Many of the popular algorithms for data sorting, also known as clustering, are vital to how AI operates but can yield responses that are quite inconsistent — so if the algorithms can't be trusted, then nor can the sorting and the final answer, explained Iulian Neamtiu, a professor of computer science at Ying Wu College of Computing.
In addition to consistency, clustering algorithms can be deterministic or non-deterministic, which refers to whether the algorithm is expected to produce the same answer every time it's asked the same question based on the same set of data. Neamtiu focuses his clustering research on the consistency of deterministic algorithms.
Neamtiu received a $400,000, three-year grant from the National Science Foundation to further study this dilemma. His team plans to build an automated online system where people can test their AI algorithms to locate sources of inconsistency before releasing their code in the wild, because the current testing methods are labor-intensive.
"Following the same recipe, so to speak, that's supposed to lead to the same results, actually in practice leads to widely different results," he explained.

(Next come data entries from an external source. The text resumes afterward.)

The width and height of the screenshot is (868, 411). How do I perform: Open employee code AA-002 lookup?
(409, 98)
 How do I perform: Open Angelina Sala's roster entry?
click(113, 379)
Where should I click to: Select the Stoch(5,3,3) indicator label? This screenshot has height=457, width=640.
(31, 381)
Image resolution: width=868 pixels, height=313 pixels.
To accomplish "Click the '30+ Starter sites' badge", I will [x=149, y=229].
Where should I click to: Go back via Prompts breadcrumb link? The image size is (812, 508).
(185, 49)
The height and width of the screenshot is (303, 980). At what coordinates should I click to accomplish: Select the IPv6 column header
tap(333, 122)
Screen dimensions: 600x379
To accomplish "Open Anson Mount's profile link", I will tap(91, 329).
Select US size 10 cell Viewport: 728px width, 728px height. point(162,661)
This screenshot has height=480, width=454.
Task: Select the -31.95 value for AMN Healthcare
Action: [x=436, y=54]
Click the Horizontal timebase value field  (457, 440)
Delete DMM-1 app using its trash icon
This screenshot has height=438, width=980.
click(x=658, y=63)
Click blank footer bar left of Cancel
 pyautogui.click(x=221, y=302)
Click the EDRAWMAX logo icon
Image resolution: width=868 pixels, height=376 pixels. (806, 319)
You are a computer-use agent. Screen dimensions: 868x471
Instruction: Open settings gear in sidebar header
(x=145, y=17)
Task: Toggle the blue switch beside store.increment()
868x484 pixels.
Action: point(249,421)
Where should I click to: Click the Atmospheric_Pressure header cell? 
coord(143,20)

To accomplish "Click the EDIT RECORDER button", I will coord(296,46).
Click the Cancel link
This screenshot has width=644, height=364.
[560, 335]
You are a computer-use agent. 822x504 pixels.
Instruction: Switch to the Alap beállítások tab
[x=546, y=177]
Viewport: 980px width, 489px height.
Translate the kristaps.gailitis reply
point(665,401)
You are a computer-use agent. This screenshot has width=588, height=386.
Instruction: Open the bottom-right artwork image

He used the example of asking AI software to design cars. The software must establish that each car has consistent locations for the accelerator, brakes, steering wheel and turn signals, and that those controls always perform the same function when applied. Drivers would be imperiled without those two expectations, and similarly AI software would be unreliable, potentially putting lives at risk.
This is bad. You wouldn't expect two desktop calculators to give you different answers.
The team performed initial tests with 528 data sets in common toolkits including Matlab, MLpack, R, and TensorFlow. They used three deterministic algorithm types known as affinity propagation, DBSCAN and hierarchical agglomerative clustering. They also examined the deterministic portion of a fourth algorithm called K-means.
"We have three published papers and another one in the works that expose such issues and show how developers could fix the issues," Neamtiu said. "We devised a simple yet effective approach called differential clustering that compares an implementation with itself, or with other implementations, to make sure they give the same answer on basic clustering tasks."
Building on those techniques, they also developed solutions that include eliminating sources of non-determinism, such as the common addition of noise — small amounts of random data to help the algorithm cluster the results — which is dangerous, akin to "throwing some black ice onto the road to see if the driver is alert," he joked. Another possible solution pauses the algorithm after each round of cluster refinement and then essentially X-rays the results to look for signs that inconsistencies are evolving.
For now, Neamtiu's team is limiting their research to software-based AI systems. Later in the grant period, their research scope will expand to hardware-accelerated AI. Hardware versions of AI processors work much faster and more efficiently than their software counterparts because they're specifically designed for AI tasks, he noted.
"We're crashing programs and we're pounding algorithms," Neamtiu said. "This is bad. You wouldn't expect two desktop calculators to give you different answers."